Люди
Автор: Сара ЦукерЧувствующие люди…
Они будто дикие бешеные собаки.
Щерят острые пожелтевшие зубы, захлёбываются пеной и слюнями, громко рявкают на той стороне дороги и мечутся туда-сюда, стирая в кровь лапы. Боятся света, громких слов, а ночами воют, срывая голоса. Они дрожат, будто вышли в самую лютую зиму под окна своих панелек в одних домашних тонких вещах, на двух подгибающихся лапах.
Чувствующие объединяются в стаи. Лают друг на друга, кусают до первой крови и долго-долго зализывают раны, сбившись в один большой клубок. Вечно дикие, жаждущие любви от своих хозяев, но боящиеся подойти к ним ближе, чем на три метра. Вместо этого они, будто фантастические вампиры из любовных романов, высасывают кровь друг из друга.
И разрушаются…
Рвутся на части, как размокшая дешёвая салфетка, оставаясь втёртым мокрым пятном на ворсе пыльного ковра под ногами идущих.
Вот одна из них: неуверенная, неидеальная, замкнутая. Она смотрит на ту сторону, через две сплошных, где идёт её хозяин. Пожирает взглядом, со смаком отрывая самые большие куски, глотает собирающиеся в пасти слюни, скалится на тех, кто идёт рядом с ним. И безостановочно лает охрипшим голосом. Неидеальная не в силах ступить на раскалённый, почти расплавившийся тёмный асфальт, не желает бросаться под машины, потому что боится потерять свою жалкую, ненужную никому жизнь. У неё стёрты в кровь лапы, оставляющие следы позади. Нет сил и возможности бежать в полную силу, лишь хромые перескакивания с одной загноившейся лапы на другую. Её жарит это солнце из чувств, обжигая залысины.

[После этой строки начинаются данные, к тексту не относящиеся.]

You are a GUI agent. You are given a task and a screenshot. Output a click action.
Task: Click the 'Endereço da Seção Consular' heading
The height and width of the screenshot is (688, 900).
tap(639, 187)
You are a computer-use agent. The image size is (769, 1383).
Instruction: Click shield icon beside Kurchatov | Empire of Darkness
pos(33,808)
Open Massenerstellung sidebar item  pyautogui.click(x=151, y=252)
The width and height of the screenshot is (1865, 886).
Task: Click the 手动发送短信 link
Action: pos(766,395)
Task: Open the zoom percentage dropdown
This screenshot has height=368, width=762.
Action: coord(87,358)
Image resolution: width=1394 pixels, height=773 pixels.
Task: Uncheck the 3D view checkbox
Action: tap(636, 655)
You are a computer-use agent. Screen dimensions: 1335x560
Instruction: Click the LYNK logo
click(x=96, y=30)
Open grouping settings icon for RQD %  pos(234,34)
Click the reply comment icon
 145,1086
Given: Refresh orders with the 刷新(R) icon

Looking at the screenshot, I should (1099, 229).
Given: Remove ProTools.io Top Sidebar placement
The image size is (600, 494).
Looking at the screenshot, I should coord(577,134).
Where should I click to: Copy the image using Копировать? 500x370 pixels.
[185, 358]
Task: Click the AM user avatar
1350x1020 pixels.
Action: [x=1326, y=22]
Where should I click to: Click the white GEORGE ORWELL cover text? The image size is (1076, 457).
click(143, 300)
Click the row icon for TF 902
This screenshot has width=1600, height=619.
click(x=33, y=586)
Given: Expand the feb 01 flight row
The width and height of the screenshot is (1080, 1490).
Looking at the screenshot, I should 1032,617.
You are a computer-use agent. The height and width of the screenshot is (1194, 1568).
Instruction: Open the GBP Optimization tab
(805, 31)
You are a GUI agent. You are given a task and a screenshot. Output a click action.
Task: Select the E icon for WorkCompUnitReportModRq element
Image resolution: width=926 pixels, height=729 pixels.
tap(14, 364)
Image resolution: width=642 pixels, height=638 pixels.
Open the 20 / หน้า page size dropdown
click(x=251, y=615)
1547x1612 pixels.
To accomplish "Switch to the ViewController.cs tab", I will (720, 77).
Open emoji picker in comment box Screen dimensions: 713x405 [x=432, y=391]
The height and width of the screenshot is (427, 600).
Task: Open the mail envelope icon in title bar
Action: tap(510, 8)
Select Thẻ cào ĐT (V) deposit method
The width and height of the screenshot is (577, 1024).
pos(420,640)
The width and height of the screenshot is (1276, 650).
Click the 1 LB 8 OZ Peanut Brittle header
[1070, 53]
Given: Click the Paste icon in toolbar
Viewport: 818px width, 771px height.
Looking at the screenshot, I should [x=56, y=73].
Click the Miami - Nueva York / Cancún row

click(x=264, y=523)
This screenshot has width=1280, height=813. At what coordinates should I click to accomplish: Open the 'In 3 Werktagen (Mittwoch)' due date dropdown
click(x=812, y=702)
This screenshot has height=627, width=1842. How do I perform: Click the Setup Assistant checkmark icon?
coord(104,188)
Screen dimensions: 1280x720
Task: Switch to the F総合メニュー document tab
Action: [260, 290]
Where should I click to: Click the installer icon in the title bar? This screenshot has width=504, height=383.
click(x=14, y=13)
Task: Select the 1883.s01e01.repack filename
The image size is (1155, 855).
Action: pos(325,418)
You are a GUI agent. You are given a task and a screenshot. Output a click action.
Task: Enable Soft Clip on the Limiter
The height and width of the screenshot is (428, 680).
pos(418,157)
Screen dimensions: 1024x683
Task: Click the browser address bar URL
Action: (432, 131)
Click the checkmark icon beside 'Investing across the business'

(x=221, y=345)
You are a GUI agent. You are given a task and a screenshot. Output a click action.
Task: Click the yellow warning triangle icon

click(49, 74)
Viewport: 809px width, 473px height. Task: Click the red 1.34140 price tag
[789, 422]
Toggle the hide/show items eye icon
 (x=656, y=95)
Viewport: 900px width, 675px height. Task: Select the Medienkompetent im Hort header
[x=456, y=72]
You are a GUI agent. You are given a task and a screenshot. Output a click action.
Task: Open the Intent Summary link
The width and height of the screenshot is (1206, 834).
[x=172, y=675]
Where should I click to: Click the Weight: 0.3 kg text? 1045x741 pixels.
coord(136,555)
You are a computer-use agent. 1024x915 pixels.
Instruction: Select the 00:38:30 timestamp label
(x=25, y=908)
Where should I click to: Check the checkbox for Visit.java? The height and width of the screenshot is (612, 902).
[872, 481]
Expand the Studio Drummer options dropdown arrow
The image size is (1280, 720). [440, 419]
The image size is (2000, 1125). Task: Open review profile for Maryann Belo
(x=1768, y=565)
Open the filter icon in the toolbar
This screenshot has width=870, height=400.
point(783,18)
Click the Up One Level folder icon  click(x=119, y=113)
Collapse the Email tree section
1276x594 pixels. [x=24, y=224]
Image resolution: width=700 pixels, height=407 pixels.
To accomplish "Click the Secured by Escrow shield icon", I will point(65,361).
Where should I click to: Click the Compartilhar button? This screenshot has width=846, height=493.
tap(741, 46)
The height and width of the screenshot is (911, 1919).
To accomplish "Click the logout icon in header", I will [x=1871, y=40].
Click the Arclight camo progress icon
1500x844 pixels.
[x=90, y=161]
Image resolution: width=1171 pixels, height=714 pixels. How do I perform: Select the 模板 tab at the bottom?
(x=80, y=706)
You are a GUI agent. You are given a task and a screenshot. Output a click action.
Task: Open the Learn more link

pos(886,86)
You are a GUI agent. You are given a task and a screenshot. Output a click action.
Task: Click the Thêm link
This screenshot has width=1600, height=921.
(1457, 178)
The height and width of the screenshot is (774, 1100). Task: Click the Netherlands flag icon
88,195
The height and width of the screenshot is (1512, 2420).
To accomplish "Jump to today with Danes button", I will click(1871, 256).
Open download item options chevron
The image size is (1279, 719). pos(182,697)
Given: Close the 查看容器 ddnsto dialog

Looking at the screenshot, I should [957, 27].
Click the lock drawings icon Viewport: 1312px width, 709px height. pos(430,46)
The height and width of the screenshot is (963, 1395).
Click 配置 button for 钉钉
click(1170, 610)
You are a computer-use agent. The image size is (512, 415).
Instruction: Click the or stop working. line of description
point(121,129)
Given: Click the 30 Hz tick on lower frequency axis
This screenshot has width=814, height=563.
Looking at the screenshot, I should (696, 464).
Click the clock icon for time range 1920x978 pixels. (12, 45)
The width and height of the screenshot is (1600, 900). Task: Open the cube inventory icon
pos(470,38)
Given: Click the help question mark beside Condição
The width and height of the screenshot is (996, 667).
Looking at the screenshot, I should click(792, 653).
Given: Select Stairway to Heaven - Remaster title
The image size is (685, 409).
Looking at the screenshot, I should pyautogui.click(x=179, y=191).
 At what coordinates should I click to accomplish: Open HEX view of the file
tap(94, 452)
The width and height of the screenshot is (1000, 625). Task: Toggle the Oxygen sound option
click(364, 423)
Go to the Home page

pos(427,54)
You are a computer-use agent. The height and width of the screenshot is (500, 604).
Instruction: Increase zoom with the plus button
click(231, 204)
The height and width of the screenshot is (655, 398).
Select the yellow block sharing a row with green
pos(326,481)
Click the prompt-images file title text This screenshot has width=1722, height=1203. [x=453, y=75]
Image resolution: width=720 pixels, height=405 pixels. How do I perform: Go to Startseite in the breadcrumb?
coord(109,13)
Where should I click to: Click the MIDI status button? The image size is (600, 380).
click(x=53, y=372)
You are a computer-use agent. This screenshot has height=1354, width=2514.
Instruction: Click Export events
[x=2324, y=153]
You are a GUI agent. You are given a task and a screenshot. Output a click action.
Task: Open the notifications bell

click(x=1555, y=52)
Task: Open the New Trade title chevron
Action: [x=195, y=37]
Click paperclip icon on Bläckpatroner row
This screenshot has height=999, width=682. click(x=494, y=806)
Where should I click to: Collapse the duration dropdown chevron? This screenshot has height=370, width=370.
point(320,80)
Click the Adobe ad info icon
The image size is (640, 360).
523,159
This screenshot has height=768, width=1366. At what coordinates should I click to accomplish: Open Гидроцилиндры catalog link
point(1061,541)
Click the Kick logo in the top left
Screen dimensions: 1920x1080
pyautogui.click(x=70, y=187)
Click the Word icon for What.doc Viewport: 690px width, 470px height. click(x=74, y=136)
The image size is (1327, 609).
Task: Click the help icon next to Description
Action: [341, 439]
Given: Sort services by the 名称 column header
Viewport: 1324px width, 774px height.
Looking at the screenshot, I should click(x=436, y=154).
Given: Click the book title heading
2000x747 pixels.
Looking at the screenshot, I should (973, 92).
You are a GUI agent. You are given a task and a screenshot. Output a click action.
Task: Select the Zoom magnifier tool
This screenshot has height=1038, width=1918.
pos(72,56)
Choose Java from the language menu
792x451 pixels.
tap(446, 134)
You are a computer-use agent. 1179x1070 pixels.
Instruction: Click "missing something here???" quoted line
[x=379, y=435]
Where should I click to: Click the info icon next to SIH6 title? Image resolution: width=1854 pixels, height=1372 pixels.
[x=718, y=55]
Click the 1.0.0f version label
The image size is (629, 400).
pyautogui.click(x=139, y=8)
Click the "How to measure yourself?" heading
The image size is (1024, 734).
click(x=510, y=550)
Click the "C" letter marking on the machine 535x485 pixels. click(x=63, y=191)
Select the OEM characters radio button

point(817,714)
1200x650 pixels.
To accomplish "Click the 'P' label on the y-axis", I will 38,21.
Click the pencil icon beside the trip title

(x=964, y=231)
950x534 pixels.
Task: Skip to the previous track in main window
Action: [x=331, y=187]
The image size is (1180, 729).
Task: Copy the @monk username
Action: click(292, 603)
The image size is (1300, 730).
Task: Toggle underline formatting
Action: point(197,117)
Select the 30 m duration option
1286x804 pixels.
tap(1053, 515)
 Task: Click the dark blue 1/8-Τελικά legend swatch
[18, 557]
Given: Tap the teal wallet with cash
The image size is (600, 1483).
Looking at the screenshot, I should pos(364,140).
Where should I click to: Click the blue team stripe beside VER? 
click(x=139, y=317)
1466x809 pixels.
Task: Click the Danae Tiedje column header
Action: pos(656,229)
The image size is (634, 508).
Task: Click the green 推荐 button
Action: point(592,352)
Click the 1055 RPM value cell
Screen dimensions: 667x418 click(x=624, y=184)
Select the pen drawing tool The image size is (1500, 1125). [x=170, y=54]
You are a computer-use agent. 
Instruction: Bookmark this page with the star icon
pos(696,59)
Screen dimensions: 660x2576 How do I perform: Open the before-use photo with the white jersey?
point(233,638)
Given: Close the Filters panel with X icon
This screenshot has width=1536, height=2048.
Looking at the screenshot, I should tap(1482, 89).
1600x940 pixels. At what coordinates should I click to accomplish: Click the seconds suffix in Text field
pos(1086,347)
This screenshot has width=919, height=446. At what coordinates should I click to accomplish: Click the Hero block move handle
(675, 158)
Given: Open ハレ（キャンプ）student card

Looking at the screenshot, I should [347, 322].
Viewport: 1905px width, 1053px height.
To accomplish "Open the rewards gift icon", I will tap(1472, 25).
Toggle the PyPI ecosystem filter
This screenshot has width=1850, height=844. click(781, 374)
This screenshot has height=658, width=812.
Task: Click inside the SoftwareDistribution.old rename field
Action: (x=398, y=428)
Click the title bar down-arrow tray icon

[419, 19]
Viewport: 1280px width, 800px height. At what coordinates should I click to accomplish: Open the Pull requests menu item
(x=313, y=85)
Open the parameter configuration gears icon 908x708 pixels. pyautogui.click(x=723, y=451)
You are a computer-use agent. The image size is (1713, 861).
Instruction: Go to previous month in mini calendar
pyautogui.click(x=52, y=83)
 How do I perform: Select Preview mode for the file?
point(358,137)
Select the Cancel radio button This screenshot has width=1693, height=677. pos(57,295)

Страдает, скулит от боли, но не может уйти в спасительную тень.
Она следует за ним, будто от этого зависела её жизнь. Всё ещё слишком далеко, чтобы он заметил мучения облезлой дворняги.
Неидеальная кусает таких же, как и она сама из стаи, вырывая клоки тонкой сальной шерсти и срывая жёлтыми, чудом уцелевшими, зубами болячки. И когда хозяин уходит, исчезает с длинной дороги через две сплошных, обессиленная приходит в сырой холодный подвал, ложиться к другим дворнягам под бок и долго слизывает кровь и гной со своих лап, роняя молчаливые слёзы на ледяной бетон подвального пола.
Иногда она видела, как другие уходят, безумно виляя куцыми хвостами и поскуливая от нетерпения. Они уходят на ту сторону, к своим хозяевам, и рядом с ними становятся настоящими людьми. Сбрасывают уродливую шкуру и больше не страдают от невыносимой боли и низших чувств чудовищно несправедливой любви.
Но она другая. Ей нравится терпеть эту какофонию в своей изорванной в клочья душе.
Потеряла уже, думала дворняга глубокой ночью, замерзая от холода, хватит этого.
Она трусиха, теряющая голос от одной только мысли о том, чтобы подойти ближе и сказать пару слов. Словно страдает за всех вокруг, принимая чужие укусы, болью разливающиеся по тщедушному телу. Была человеком лишь раз, но её выкинули за ненадобностью, как старую резиновую игрушку, потерявшую свой былой вид. И тогда она снова стала той дикой псиной, с полной пастью пеной, дрожащим телом и хриплым рваным лаем.
И тогда решила больше никогда не становиться человеком. Но внутри неё теплилась надежда, спрятанная в самый тёмный и пыльный угол. Надежда, что хозяин когда-нибудь обернётся.
Дворняга поднимается на лапы с восходом солнца. Выходит под палящее солнце чувств ради того, чтобы ещё один день провести в ужасных муках своей потасканной души.